::: INFORMATION GIVEN :::
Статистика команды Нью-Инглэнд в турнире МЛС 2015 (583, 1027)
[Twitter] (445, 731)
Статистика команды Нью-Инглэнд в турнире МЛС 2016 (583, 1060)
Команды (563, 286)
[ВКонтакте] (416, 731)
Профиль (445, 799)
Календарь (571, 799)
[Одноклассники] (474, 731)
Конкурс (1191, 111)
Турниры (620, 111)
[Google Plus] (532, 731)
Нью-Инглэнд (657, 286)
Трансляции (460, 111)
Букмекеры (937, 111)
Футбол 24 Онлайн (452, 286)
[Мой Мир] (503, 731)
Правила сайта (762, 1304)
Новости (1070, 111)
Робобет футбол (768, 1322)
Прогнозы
:::
The answer must consist of every line in the records above that contains the word "турнире".

OUTPUT OF THE TASK.
Статистика команды Нью-Инглэнд в турнире МЛС 2015 (583, 1027)
Статистика команды Нью-Инглэнд в турнире МЛС 2016 (583, 1060)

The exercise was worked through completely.